Our Academy was on Edajima Island, south of Hiroshima. On August 6th 1945, we saw a tremendous flash and heard a deafening explosion. We thought our powder magazine warehouse had been attacked, but then we saw a huge mushroom cloud from the window of the gunnery class: it was the explosion of an atomic bomb… A Physics teacher later explained to us that an A-Bomb, the size of a matchbox, had the power of a thousand ordinary bombs.

On 2 September 1945, Japan surrendered. I was so terribly shocked that I didn’t know what to do. A teacher told me: “The reason why Japan has lost is because our technology is less developed than that of the Allied Forces.
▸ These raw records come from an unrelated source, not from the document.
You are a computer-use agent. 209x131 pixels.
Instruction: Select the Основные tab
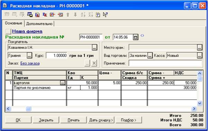(x=13, y=23)
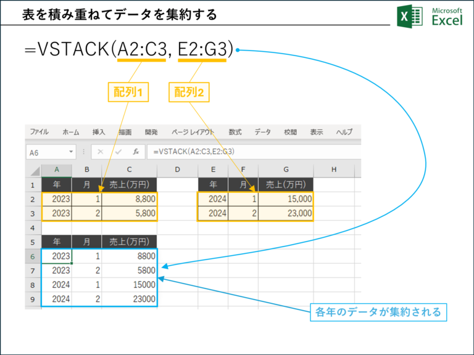
Task: Expand the Name Box dropdown arrow
Action: tap(72, 152)
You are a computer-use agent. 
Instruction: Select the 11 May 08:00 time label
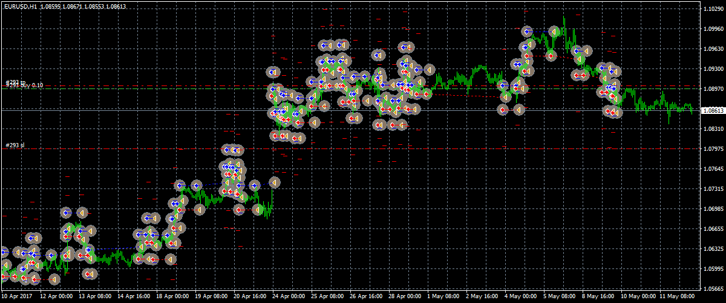pos(679,297)
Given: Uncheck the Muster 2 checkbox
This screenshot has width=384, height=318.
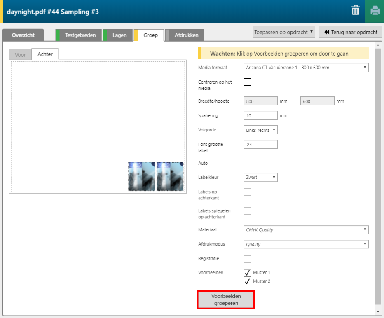Looking at the screenshot, I should [x=247, y=281].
We must invest in scientific and technological research to rebuild our country. If you like science, I recommend you go to University”. I made up my mind to study Physics.

My health got very bad because there was very little food at that time. Finally, I passed my exams after much effort. For almost fifty years, I worked happily at the University as a researcher and professor of Magnetism. My youth was sacrificed by the War in the Pacific, but, looking back, I think I am rather proud of my life.